++++ RECORDS SUPPLIED
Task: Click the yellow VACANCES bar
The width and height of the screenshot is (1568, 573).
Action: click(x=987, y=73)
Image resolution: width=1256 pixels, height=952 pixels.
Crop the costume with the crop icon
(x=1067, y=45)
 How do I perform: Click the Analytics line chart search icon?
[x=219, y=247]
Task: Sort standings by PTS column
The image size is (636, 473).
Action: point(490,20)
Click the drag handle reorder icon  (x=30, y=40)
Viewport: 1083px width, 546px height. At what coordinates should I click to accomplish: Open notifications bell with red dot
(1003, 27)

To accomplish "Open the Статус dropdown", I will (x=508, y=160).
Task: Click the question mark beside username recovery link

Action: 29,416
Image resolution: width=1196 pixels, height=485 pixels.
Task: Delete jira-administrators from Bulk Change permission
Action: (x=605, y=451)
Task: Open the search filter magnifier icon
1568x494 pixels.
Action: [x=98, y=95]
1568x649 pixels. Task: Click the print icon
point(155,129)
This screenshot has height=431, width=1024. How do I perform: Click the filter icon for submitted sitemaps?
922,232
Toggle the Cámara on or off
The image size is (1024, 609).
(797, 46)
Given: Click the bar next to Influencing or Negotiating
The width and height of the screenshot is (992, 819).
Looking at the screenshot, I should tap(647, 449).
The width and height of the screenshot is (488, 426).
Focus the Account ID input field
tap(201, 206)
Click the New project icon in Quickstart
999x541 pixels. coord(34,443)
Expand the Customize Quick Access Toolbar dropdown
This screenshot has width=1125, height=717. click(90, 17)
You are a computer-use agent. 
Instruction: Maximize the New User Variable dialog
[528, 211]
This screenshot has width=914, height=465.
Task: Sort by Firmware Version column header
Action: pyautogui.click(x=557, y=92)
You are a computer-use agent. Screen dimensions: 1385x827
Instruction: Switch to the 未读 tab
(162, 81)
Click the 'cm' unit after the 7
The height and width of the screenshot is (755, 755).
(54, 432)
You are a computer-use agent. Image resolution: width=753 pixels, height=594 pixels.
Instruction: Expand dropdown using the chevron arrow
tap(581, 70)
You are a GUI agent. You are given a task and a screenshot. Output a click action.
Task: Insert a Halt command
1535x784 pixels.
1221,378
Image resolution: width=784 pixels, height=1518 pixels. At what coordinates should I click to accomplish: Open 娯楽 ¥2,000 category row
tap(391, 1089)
++++++++
THE TASK — Go through the entries above and report every line in which the word "agent" appears.

RESULT OF THIS TASK —
You are a computer-use agent. 
You are a computer-use agent. Screen dimensions: 1385x827
You are a computer-use agent. Image resolution: width=753 pixels, height=594 pixels.
You are a GUI agent. You are given a task and a screenshot. Output a click action.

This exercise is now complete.